Wenn Sie Gewalt erlebt haben oder den Verdacht haben, dass jemand Gewalt ausgesetzt war, können Sie sich direkt telefonisch an die Polizei wenden. 112, aber es ist, jedoch Pflicht Es liegt in Ihrer Verantwortung, in solchen Fällen den Kinderschutz zu kontaktieren.
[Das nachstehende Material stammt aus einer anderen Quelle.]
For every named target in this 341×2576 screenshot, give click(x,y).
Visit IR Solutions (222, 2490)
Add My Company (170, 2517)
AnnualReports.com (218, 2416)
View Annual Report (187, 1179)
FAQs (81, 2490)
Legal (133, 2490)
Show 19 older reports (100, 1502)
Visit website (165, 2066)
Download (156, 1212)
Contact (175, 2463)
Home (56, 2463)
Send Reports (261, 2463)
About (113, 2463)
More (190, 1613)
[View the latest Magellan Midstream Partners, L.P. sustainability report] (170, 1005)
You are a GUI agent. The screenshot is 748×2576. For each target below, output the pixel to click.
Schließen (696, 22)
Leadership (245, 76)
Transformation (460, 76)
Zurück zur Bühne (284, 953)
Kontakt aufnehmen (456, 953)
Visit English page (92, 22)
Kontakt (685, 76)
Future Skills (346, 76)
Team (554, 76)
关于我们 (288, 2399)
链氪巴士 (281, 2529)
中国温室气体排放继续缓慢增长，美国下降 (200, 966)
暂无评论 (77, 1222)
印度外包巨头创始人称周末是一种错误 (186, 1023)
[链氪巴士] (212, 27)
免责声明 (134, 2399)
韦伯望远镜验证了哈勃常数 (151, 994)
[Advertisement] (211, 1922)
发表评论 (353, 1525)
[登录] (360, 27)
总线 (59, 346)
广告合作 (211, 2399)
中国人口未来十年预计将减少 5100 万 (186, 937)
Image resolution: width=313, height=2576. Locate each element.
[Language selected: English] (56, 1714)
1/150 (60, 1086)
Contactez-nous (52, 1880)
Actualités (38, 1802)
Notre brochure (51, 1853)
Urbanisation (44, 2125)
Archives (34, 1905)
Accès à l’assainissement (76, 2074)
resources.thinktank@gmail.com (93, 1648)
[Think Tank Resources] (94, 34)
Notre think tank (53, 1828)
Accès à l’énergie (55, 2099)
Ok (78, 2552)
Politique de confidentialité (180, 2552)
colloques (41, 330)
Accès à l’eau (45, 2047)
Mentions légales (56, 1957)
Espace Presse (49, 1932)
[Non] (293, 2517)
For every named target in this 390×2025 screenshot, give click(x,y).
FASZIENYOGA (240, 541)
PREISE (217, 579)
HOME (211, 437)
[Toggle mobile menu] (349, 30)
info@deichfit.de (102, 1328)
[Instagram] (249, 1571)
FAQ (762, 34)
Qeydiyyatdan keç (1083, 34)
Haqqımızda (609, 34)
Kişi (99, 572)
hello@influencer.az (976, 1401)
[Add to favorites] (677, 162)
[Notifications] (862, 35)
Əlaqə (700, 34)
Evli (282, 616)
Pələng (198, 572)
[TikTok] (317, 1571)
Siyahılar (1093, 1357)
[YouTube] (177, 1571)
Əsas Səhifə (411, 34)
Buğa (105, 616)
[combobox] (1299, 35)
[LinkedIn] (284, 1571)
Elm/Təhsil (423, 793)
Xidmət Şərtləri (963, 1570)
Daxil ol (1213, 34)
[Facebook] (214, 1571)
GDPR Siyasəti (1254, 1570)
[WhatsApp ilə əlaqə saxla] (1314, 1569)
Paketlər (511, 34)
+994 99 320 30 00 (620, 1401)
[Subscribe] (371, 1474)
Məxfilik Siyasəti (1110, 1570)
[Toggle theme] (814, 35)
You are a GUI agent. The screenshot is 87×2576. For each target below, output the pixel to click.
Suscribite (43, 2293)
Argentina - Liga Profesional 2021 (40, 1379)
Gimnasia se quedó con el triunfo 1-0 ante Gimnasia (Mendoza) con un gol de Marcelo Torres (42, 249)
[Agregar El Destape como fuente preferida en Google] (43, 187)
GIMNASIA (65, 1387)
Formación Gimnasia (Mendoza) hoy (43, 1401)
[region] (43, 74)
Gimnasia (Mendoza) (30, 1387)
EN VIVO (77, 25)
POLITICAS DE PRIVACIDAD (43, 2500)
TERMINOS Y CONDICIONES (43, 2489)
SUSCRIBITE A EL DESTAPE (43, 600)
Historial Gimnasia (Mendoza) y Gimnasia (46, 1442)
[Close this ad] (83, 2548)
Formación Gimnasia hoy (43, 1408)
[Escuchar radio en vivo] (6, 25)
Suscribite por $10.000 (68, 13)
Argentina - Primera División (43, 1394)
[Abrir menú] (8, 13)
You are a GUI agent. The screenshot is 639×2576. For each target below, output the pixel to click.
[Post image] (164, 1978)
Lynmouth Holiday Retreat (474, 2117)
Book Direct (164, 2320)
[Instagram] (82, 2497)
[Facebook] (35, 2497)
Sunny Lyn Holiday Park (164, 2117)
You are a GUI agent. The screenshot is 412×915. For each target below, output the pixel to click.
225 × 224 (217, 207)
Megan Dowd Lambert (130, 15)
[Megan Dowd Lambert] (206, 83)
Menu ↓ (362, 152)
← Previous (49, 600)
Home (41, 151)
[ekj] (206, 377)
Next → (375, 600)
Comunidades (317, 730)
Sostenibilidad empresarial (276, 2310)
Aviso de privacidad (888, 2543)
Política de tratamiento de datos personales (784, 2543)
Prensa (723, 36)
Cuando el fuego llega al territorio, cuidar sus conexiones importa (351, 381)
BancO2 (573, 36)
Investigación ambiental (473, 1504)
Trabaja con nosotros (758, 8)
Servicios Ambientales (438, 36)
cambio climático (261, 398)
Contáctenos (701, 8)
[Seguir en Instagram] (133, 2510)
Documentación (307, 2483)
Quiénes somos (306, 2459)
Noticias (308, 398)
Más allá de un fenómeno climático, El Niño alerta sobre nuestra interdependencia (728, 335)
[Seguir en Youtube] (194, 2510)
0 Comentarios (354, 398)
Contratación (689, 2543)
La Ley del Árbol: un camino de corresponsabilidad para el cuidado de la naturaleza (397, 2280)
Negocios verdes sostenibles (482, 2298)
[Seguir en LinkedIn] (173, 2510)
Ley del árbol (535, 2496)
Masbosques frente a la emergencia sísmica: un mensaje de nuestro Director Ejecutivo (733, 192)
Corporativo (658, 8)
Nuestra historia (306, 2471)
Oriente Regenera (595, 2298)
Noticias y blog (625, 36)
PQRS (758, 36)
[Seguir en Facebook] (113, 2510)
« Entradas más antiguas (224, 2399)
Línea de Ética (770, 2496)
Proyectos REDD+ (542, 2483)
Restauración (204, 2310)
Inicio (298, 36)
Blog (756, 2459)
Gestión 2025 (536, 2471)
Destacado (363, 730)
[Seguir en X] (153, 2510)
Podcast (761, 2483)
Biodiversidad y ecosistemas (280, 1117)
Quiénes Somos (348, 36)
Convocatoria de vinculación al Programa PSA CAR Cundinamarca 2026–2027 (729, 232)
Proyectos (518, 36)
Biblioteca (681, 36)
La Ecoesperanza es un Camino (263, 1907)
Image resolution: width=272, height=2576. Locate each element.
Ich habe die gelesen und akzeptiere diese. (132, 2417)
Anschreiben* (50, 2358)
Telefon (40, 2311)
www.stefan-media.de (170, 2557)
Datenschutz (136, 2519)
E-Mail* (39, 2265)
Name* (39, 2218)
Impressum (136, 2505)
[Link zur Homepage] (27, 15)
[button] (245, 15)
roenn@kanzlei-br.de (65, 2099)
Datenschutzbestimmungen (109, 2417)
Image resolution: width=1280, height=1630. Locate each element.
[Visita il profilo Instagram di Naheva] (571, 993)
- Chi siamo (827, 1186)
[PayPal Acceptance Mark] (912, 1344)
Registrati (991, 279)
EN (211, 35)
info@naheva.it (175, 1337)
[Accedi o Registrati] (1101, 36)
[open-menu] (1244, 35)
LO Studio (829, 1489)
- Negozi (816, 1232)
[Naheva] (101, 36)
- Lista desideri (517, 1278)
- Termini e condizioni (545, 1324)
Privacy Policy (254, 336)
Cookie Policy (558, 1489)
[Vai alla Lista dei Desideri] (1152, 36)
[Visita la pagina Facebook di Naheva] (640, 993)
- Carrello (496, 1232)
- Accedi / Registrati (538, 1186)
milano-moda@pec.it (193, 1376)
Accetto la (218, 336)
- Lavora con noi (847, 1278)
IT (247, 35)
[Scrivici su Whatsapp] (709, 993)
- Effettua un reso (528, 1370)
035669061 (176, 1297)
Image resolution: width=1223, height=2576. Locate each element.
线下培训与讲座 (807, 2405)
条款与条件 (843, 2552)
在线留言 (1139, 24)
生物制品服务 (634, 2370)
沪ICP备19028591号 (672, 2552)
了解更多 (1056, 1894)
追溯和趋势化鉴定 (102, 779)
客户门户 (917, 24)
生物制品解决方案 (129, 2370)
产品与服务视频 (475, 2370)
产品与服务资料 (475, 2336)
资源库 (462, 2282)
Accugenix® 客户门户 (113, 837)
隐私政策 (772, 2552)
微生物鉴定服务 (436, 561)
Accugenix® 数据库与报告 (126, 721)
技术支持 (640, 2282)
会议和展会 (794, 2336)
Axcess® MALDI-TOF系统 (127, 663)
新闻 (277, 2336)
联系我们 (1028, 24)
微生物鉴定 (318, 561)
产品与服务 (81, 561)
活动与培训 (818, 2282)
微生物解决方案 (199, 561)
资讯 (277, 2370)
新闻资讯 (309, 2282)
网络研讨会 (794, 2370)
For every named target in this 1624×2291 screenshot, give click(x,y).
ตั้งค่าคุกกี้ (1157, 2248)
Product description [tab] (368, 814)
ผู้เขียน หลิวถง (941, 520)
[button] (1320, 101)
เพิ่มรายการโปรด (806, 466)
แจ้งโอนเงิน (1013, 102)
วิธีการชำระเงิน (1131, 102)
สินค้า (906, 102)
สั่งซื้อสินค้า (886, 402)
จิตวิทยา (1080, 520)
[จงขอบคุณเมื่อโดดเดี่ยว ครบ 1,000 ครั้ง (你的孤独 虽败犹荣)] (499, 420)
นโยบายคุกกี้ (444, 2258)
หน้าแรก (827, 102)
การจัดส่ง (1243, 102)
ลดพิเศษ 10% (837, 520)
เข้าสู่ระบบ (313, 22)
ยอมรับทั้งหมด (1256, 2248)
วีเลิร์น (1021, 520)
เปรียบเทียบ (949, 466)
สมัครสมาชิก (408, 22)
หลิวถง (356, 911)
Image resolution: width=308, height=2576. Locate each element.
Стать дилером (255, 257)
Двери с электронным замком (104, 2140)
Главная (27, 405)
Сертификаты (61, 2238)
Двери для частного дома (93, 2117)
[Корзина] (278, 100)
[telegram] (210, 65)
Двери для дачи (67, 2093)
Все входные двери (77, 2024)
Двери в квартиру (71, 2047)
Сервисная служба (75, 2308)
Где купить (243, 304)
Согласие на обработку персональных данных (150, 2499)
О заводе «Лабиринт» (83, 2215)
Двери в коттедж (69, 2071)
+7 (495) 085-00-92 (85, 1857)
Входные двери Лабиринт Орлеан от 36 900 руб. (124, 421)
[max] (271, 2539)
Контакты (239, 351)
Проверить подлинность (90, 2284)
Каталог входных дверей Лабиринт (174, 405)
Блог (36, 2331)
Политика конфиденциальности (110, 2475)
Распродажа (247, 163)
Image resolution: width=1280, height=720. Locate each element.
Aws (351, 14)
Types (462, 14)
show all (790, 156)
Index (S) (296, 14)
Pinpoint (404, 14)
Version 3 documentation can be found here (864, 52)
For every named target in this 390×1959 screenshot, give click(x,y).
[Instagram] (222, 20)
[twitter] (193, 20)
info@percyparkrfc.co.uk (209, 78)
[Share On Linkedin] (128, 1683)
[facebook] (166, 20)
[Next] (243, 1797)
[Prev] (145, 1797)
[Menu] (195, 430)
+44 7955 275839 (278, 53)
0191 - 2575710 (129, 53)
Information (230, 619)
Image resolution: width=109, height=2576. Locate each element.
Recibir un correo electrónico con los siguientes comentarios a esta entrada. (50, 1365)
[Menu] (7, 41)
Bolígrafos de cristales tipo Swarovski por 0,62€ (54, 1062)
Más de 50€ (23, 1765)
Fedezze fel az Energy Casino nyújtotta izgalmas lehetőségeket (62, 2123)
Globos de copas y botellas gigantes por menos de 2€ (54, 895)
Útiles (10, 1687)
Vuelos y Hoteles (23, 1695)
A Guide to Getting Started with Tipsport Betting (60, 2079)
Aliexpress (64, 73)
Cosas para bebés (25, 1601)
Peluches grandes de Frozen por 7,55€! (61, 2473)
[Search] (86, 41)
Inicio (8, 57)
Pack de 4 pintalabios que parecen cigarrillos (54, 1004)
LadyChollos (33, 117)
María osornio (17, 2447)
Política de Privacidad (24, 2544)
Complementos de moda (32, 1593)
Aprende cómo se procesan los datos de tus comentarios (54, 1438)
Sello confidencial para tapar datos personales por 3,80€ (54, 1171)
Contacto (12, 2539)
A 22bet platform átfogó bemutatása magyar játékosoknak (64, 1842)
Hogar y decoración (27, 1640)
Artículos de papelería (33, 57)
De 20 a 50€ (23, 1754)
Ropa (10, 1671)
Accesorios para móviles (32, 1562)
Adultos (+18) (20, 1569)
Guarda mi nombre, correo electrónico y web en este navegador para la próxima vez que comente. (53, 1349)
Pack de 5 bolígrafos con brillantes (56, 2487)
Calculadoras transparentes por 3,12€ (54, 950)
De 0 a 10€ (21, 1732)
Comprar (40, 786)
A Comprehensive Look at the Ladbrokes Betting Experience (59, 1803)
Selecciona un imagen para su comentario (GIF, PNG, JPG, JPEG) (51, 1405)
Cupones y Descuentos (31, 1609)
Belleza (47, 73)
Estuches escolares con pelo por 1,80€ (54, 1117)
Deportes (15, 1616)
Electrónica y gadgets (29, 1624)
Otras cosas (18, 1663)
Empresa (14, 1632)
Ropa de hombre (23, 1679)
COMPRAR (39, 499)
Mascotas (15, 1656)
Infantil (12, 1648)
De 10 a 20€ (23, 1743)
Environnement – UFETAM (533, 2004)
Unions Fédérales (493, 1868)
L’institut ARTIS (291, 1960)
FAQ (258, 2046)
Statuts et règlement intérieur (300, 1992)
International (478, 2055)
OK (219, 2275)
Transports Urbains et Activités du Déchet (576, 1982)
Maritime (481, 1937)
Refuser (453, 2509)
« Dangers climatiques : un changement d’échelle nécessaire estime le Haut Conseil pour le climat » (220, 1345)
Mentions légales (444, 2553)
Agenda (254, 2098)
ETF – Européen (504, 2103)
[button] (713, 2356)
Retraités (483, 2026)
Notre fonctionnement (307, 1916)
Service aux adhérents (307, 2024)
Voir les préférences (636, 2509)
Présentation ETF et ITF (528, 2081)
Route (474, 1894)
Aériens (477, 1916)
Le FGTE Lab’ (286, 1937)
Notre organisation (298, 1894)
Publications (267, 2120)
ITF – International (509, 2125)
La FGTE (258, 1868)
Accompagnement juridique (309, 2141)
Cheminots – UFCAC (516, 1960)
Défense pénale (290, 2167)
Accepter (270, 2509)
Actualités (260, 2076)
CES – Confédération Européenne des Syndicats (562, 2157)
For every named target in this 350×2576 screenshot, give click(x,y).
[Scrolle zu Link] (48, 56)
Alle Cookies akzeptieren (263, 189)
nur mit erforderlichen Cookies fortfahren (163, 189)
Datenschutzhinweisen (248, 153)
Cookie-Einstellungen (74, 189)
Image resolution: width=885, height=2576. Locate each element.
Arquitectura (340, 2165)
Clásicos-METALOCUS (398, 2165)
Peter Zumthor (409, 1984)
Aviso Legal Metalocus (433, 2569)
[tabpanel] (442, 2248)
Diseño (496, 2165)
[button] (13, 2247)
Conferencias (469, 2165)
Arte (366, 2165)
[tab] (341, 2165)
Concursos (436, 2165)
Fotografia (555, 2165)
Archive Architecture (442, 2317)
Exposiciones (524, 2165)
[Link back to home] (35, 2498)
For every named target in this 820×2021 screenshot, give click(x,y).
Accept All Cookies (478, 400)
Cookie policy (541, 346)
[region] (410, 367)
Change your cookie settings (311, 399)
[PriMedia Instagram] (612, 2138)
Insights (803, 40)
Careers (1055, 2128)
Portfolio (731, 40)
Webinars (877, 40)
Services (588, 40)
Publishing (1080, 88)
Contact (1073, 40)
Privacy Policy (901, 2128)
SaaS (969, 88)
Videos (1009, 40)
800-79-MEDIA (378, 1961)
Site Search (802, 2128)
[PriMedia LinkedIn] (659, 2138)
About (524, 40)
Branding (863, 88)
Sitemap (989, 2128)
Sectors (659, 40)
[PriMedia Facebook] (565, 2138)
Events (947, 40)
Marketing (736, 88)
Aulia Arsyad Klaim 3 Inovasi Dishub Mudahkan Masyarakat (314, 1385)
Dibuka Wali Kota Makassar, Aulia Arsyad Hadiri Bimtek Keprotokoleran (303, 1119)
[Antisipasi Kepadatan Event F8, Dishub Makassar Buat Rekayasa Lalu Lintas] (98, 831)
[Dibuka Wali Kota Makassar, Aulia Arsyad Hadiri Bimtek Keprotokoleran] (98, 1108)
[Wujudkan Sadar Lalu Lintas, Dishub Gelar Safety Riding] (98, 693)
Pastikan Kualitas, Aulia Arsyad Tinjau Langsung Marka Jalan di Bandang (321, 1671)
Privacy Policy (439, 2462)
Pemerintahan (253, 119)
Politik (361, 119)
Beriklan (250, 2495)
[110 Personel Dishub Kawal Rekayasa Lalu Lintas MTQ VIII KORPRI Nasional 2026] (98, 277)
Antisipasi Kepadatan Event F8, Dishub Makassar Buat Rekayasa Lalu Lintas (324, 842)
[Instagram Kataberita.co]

Hier können Sie sich melden zum Schutz von Kindern, wenn Grund zu der Annahme besteht, dass ein Kind in unzumutbaren Erziehungsbedingungen lebt, belästigt oder misshandelt wird oder seine Gesundheit und Entwicklung ernsthaft gefährdet ist.

Einige hilfreiche Dinge, die Sie beachten sollten, wenn ein Kind Gewalt meldet.

Was zu tun:

  • Glaube dem Kind
  • Sorgen Sie für die Sicherheit Ihres Kindes
  • Kontakt zum Kinderschutz

Es ist wichtig:

  • Das Kind hat das Gefühl, mit dem Erzählen der Geschichte das Richtige getan zu haben.
  • Erklären Sie dem Kind, dass es nichts für die Gewalt tut.
  • Bedenken Sie, dass Ihre Reaktion wichtig für die Zukunftsaussichten Ihres Kindes und dafür ist, wie es mit den Folgen der Gewalt umgeht.

Wer einen Kindesmissbrauch vermutet oder davon Kenntnis hat, ist verpflichtet, dies dem Kinderschutzdienst zu melden.

Das Folgende stammt aus dem Kinderschutzgesetz Nr. 80/2002.

Kapitel IV. Meldepflichten und sonstige Pflichten gegenüber Kinderschutzbehörden.

Artikel 16 Öffentliche Bekanntmachungspflicht.
Wer Grund zur Annahme hat, dass ein Kind in unzumutbaren Erziehungsbedingungen lebt, belästigt oder misshandelt wird oder seine Gesundheit und Entwicklung ernsthaft gefährdet ist, ist verpflichtet, dies dem Kinderschutzausschuss zu melden.

Im Übrigen hat jede Person das Recht, dem Kinderschutzausschuss jeden Fall zu melden, der ihn möglicherweise betrifft.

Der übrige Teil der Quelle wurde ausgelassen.